Part of Boucheron’s Contemplation ’20 jewelry collection, Choisne’s aim for the Nuage en Apesanteur necklace was to recreate a cloud so light it would float around a woman’s neck. To reproduce this extreme delicacy and lightness, she modeled cotton directly onto a bust and then scanned it, rather than using the more traditional gouache. Then a programmer brought their vision to life by developing an algorithm of clouds composed of dots, assembling droplets of different sizes and densities.

“Then, when we brought our cloud to life, we replaced the dots that make it up with over five thousand diamonds and tiny glass spheres, each as thin as hair, on titanium threads,” Choisne concludes. “If we had limited ourselves to drawing the cloud on gouache, we would never have been able to make this necklace.”
Still, she acknowledges that gouache remains a vibrant art in the industry, one that has unique abilities – “creating the illusion of a 3D result on top of a 2D drawing,” as she cites as an example – and an important role in any archive plays .

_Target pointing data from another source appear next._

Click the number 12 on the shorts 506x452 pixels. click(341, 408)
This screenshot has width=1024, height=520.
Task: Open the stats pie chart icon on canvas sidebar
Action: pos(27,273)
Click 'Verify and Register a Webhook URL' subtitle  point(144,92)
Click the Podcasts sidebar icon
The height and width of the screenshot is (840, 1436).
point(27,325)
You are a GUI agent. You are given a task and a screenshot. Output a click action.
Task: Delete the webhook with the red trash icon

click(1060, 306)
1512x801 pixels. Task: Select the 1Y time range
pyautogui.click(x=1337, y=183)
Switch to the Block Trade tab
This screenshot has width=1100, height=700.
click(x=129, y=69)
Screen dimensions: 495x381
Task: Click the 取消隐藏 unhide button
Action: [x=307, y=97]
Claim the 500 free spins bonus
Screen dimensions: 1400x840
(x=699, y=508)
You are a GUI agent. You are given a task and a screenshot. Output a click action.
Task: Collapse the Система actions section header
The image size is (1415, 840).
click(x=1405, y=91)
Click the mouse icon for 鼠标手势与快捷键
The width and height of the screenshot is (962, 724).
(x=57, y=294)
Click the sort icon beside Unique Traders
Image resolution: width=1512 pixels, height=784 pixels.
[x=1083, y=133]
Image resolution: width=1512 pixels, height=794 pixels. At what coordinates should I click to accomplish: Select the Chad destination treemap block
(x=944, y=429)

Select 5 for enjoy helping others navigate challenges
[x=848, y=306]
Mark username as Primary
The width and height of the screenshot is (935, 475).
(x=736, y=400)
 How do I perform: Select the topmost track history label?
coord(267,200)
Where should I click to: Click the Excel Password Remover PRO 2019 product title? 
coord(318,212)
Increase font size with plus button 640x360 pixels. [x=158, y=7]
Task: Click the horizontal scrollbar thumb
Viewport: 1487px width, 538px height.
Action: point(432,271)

Gouache paintings serve both as documentation of the creation of a piece of jewelry and as a source of inspiration for the future. At Boucheron, Choisne says she is fortunate to have many archives full of sketches and photos from the period maisonis a creation of Frédéric Boucheron. Her January collections, entitled Histoire de Style, often take a jewel from the archives and reinterpret it for the modern age.
At Piaget, the mood is the same. “Gouache paintings stay in our heritage and help us later date a draft,” explains Sivriere. “When we create new pieces, we go there to find new inspiration, so we stay true to the brand’s DNA maison.”
The result of a current vision, the start of a new production, a blueprint for artisans, a sales tool, a promise of a cherished piece of jewelry and finally the recording of a bygone dream. Gouache painting in jewelry is an art worth protecting at all costs.